There has never been a module in slot 4 before and the config is empty for this slot:
#show running-config | inc module
module 1 ni-mlx-20-port-1g-100fx

As you said I tried it from SSH as well as from the serial console of the MP:
#rconsole 4
Remote connection to LP slot 4 established
Press CTRL-X or type 'exit' to disconnect it
(and nothing happens)

When I try a "#lp boot system interactive 4" nothing happens on rconsole, only the log says "Module 4 is reset by mgmt (reason: CLI command)"
Powering off and on again doesn't help also "lp sync 4" it fails:
LP SYNC for Slot4: monitor image sync is timed out.
LP SYNC for Slot4: primary image sync is timed out.
LP SYNC for Slot4: No LP secondary image in MP's flash.

The rconsole shows "Remote connection terminated" and when I reconnect once again it is still stuck.


#show mod
S4: Invalid Module  CARD_STATE_REBOOT   0        000c.dbf5.9d90

I really hope that you have some sort of magic that will fix this situation? Come on ;-)

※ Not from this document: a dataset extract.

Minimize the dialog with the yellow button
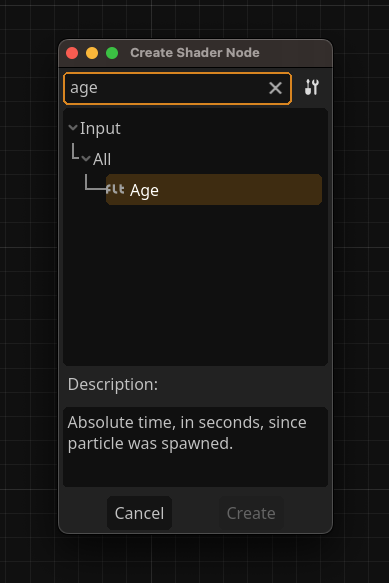Screen dimensions: 389x583 [x=92, y=53]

Well and if not this will be a lengthy downgrading-procedure, won't it?
When looking in kp.brocade.com the first firmware is 0300 from 2006. We have 03500 from 2008 or 03800 from 2009.
Does brocade have a downgrade-matrix or do I need to read through all of these release-notes?? Maybe there's some sort of thumb rule?

Thank you once again.

Gunther



Von: Wilbur Smith [mailto:wsmith at brocade.com]
Gesendet: Donnerstag, 25. Juli 2013 19:07
An: Gunther Stammwitz; foundry-nsp at puck.nether.net<mailto:foundry-nsp at puck.nether.net>
Betreff: RE: [f-nsp] NI-MLX-10Gx4 shown as "Invalid Module" maybe due to very old code on lp while chassis is on 5.3

Gunther,
Sorry, I was pulled into a project, so I'm just getting a chance to reply. So far, it looks like you have done everything correctly. I read through some of the other comments, so I'm also going to recommend you remove the card type you specified manually through CLI; let's make sure that when you run a "show muldule" the entry for this module is completely blank. You may need to unseat the module to be able to remove the entry.

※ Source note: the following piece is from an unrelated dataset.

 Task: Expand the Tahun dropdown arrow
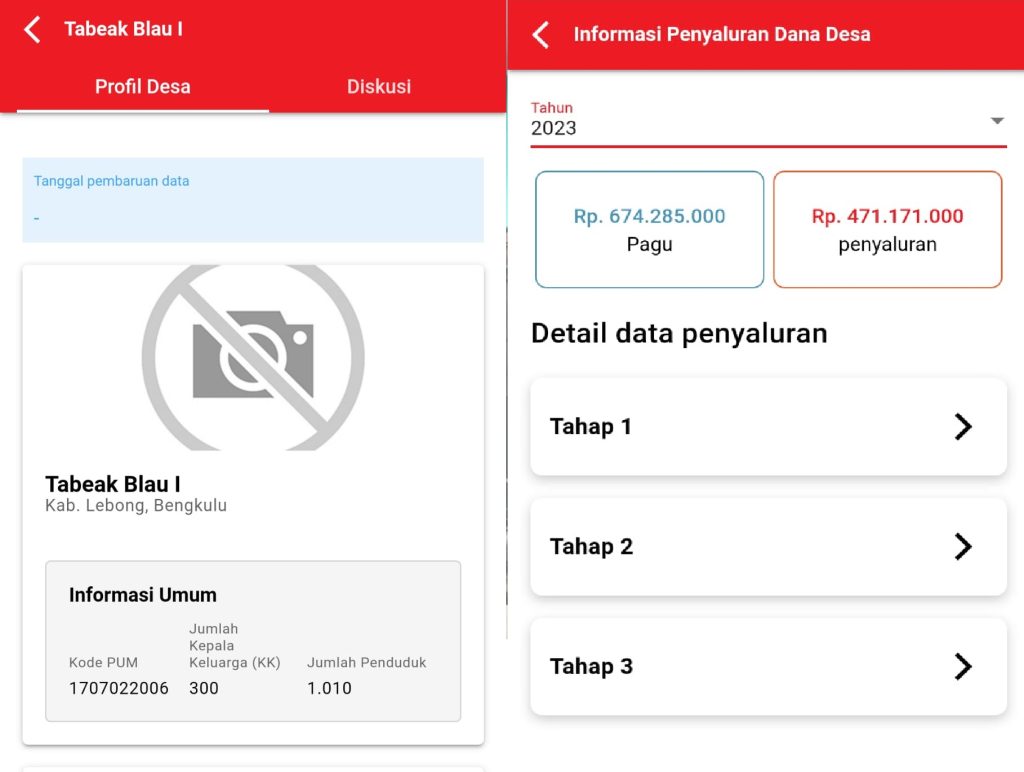[x=996, y=121]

Next, ran you rcon to that module and tell me exactly what you? If the module is stuck in a reboot loop, you should see the entire boot process through the console, including the point where the local app code on the LP detects a problem and triggers the reboot. If you can't see any output after performing the rcon to the LP, then we have a larger issue. If this doesn't seem to work over SSH or Telnet, try a direct connection to the serial console port on the active MP.

If you are getting output from rcon, then you can hit "b" right after the LP reboot to break into the module. From here we can delete the Primary and Secondary flash manually, or force a boot to interactive mode from within the LP.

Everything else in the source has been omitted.